[Source data]
──────────
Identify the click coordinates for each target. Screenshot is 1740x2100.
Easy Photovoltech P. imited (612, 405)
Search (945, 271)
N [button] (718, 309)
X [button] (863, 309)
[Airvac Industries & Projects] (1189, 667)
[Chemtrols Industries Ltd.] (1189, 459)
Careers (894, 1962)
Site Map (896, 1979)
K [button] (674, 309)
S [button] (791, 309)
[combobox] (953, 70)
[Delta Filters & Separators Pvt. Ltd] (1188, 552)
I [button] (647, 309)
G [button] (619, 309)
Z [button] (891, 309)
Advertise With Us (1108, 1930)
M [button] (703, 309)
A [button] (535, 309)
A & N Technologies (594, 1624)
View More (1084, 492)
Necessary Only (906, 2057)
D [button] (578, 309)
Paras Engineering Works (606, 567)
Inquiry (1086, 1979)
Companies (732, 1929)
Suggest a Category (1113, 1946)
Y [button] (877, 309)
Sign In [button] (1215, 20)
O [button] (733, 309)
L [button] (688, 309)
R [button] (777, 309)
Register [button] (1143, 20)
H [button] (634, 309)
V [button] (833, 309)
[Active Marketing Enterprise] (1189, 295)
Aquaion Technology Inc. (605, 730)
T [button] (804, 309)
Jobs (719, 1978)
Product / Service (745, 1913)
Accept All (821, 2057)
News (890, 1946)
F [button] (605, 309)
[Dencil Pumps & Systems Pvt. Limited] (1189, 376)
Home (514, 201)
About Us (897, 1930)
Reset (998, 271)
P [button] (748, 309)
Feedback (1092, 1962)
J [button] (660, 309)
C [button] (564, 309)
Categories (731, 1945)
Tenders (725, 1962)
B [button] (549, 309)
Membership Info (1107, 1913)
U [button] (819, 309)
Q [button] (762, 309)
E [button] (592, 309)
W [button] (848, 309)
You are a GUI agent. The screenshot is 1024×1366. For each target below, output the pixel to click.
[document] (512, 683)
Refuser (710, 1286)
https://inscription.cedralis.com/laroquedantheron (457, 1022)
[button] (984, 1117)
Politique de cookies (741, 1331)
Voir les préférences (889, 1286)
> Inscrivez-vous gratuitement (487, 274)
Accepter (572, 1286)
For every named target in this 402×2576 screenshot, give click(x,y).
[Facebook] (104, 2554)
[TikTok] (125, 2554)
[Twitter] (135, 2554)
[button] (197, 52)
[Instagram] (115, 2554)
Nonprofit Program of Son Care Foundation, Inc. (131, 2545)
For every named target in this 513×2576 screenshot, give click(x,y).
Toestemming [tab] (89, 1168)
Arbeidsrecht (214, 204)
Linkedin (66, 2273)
──────────
REQUIREMENT.
Retype the entries exactly from the first line, stopping after the line with "Aquaion Technology Inc. (605, 730)".

RESULT OF THIS TASK.
Identify the click coordinates for each target. Screenshot is 1740x2100.
Easy Photovoltech P. imited (612, 405)
Search (945, 271)
N [button] (718, 309)
X [button] (863, 309)
[Airvac Industries & Projects] (1189, 667)
[Chemtrols Industries Ltd.] (1189, 459)
Careers (894, 1962)
Site Map (896, 1979)
K [button] (674, 309)
S [button] (791, 309)
[combobox] (953, 70)
[Delta Filters & Separators Pvt. Ltd] (1188, 552)
I [button] (647, 309)
G [button] (619, 309)
Z [button] (891, 309)
Advertise With Us (1108, 1930)
M [button] (703, 309)
A [button] (535, 309)
A & N Technologies (594, 1624)
View More (1084, 492)
Necessary Only (906, 2057)
D [button] (578, 309)
Paras Engineering Works (606, 567)
Inquiry (1086, 1979)
Companies (732, 1929)
Suggest a Category (1113, 1946)
Y [button] (877, 309)
Sign In [button] (1215, 20)
O [button] (733, 309)
L [button] (688, 309)
R [button] (777, 309)
Register [button] (1143, 20)
H [button] (634, 309)
V [button] (833, 309)
[Active Marketing Enterprise] (1189, 295)
Aquaion Technology Inc. (605, 730)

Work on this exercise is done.